BEGIN Text excerpt
New treatments for genotype 1 chronic hepatitis C – focus on simeprevir
Tatsuo Kanda, Shingo Nakamoto, Shuang Wu, Osamu Yokosuka
Department of Gastroenterology and Nephrology, Graduate School of Medicine, Chiba University, Chiba, Japan
Abstract: Chronic hepatitis C virus (HCV) infection causes end-stage liver diseases and hepatocellular carcinoma. In the USA, Canada, and Japan, simeprevir – one of the second-generation HCV NS3/4A protease inhibitors – in combination with peginterferon α-2a or 2b plus ribavirin has recently been approved for HCV genotype 1-infected patients and is now used in daily clinical practice. This review summarizes the mechanism of action of simeprevir and the results of clinical trials of simeprevir and peginterferon plus ribavirin for HCV genotype 1 patients. In general, the simeprevir and peginterferon plus ribavirin treatment is highly effective and its adverse events are similar to those of peginterferon plus ribavirin only, the exception being milder, reversible jaundice. In the near future, the development of interferon-free regimens with simeprevir is expected. Careful attention should be paid to new results of clinical trials with simeprevir.
Keywords: hepatitis C virus, HCV NS3/4A protease inhibitor, hepatocellular carcinoma, TMC435
Hepatitis C virus (HCV) is one of the major causes of chronic liver disease, hepatocellular carcinoma, and end-stage liver diseases in the USA, European countries, and Japan.1–3 In untreated patients with HCV, the steady progression of hepatic fibrosis is observed in many cases.4 Several studies indicated that once patients develop cirrhosis, hepatocellular carcinoma develops at approximately 1%–7% per year, and the rate is increasing.5,6 This clearly highlights the importance of HCV treatment.
END Text excerpt
BEGIN Data excerpt
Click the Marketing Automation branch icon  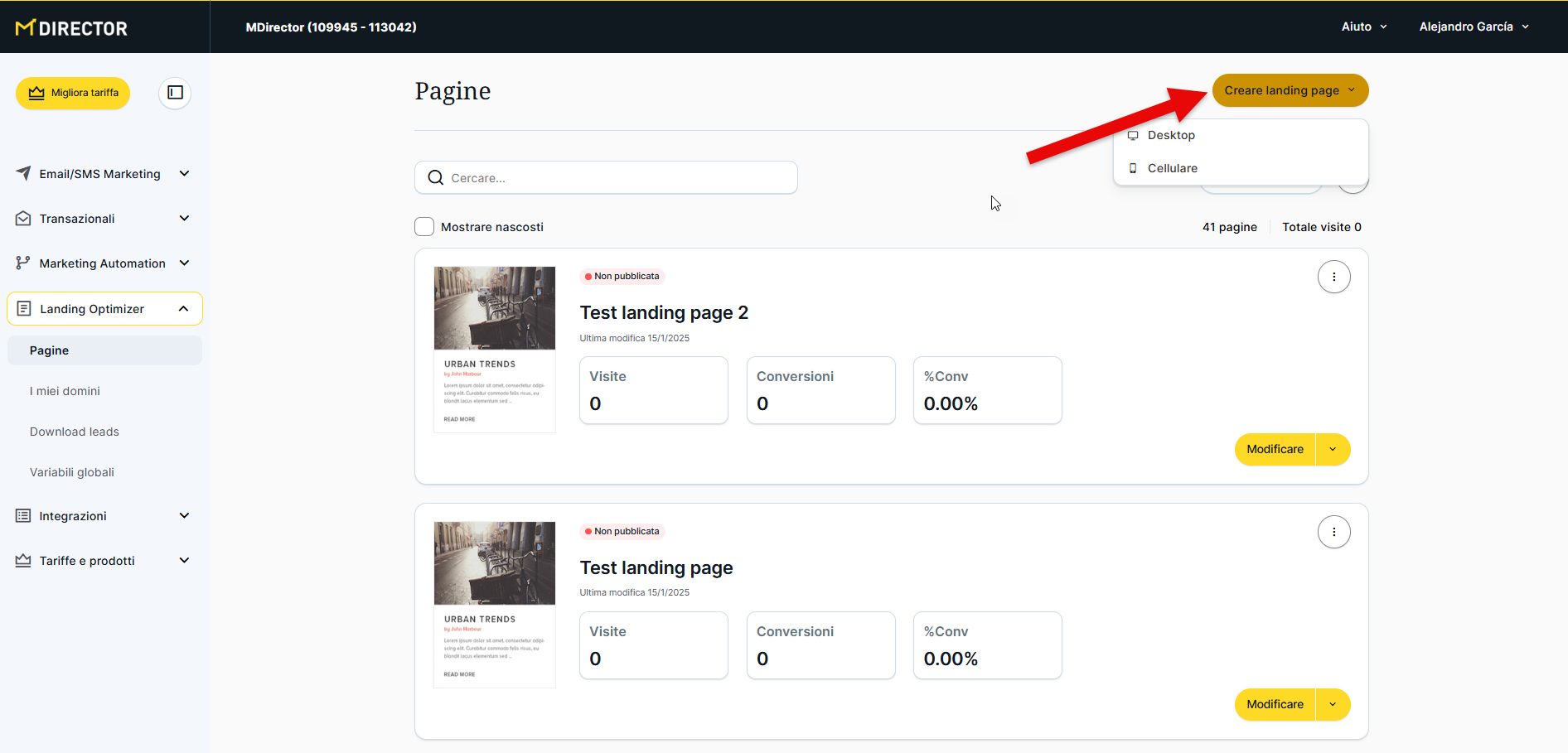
END Data excerpt
According to the simeprevir review, in which countries has simeprevir combined with peginterferon plus ribavirin recently been approved for HCV genotype 1-infected patients?

The USA, Canada, and Japan.